Task to carry out
Reproduce verbatim the lines of the material below, starting at the line with "The width and height of the screenshot is (781, 427)." and ending at the line with "You are a GUI", both inclusive; skip the rest.

====== Records supplied

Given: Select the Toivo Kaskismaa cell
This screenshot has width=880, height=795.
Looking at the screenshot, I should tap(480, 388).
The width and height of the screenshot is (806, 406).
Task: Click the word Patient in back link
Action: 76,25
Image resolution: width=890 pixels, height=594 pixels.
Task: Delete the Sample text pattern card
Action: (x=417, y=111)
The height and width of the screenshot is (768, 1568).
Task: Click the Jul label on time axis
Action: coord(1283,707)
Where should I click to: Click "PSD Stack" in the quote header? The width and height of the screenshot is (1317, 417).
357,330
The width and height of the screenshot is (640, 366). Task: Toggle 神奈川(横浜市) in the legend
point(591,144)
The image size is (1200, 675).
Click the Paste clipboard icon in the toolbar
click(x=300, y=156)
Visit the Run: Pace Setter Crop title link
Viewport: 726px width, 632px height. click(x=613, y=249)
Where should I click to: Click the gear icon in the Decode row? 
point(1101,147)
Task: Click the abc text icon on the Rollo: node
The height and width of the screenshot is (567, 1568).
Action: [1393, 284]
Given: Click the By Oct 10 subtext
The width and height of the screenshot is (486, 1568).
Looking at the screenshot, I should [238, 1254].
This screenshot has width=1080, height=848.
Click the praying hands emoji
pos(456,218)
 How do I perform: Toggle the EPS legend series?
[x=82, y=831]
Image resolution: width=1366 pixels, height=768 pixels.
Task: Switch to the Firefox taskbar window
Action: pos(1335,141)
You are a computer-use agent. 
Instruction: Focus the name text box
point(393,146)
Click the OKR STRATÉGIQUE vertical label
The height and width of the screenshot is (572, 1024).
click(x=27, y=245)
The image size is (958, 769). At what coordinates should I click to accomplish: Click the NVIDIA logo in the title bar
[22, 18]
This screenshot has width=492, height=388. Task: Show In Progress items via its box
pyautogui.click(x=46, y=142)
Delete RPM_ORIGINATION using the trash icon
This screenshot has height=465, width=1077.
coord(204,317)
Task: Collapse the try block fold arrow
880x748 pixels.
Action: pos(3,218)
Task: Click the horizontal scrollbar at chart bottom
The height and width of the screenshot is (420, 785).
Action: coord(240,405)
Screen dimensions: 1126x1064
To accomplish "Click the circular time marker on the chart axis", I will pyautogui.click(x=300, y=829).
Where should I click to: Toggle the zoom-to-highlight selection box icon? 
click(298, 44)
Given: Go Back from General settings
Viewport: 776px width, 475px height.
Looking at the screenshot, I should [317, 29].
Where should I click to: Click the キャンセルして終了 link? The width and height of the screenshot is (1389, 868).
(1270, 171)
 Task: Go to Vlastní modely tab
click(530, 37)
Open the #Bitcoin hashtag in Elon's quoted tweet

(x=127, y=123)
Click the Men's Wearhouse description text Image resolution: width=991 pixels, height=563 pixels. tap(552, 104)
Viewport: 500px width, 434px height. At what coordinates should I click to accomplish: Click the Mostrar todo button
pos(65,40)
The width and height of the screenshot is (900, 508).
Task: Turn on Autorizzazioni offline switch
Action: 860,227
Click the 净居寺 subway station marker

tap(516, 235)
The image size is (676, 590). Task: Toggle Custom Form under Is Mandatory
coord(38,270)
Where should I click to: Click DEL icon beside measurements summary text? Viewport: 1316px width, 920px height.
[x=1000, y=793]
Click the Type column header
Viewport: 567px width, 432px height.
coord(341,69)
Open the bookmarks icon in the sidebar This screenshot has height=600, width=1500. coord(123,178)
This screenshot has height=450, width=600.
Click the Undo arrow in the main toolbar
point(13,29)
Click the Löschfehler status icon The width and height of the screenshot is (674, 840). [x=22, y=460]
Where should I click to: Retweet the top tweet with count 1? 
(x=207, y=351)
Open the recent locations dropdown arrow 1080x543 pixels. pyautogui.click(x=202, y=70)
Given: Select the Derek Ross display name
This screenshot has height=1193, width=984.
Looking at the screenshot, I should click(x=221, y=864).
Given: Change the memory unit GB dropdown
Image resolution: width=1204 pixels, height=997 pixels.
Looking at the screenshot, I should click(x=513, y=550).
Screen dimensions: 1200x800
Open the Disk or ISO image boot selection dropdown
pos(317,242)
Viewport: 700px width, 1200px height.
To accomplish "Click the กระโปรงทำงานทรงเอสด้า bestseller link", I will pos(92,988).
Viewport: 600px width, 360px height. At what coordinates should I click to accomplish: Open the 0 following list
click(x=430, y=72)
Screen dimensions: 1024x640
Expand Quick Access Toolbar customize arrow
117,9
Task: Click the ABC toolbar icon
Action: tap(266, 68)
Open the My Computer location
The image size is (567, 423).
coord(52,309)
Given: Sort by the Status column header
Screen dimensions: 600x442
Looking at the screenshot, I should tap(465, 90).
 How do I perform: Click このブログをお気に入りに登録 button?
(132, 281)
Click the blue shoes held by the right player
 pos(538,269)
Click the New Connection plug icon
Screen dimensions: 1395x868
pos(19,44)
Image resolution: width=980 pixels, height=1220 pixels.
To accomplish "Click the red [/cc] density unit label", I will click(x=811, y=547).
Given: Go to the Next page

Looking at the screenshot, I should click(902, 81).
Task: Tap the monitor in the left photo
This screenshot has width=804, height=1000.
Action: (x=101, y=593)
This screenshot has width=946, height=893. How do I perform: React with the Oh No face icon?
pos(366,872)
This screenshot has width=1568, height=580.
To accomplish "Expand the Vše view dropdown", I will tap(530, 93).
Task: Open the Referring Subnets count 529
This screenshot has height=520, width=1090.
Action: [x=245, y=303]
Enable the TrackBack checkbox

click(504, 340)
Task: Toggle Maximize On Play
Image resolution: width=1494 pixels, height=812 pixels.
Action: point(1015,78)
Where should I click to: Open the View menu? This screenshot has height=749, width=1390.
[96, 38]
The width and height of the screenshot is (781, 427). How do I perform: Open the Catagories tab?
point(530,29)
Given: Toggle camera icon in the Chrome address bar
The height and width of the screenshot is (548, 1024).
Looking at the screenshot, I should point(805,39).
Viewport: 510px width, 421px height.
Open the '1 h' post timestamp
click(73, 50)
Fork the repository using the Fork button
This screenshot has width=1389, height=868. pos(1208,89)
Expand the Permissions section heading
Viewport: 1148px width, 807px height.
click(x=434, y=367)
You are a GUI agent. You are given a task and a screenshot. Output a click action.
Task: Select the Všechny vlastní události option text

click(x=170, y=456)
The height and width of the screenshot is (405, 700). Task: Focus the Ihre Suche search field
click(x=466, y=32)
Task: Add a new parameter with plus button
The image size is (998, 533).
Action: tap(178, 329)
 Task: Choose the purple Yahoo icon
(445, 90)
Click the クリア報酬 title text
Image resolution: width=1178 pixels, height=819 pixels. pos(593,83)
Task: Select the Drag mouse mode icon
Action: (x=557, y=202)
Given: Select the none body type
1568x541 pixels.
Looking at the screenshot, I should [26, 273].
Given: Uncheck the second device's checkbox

============

Expected answer
The width and height of the screenshot is (781, 427). How do I perform: Open the Catagories tab?
point(530,29)
Given: Toggle camera icon in the Chrome address bar
The height and width of the screenshot is (548, 1024).
Looking at the screenshot, I should point(805,39).
Viewport: 510px width, 421px height.
Open the '1 h' post timestamp
click(73, 50)
Fork the repository using the Fork button
This screenshot has width=1389, height=868. pos(1208,89)
Expand the Permissions section heading
Viewport: 1148px width, 807px height.
click(x=434, y=367)
You are a GUI agent. You are given a task and a screenshot. Output a click action.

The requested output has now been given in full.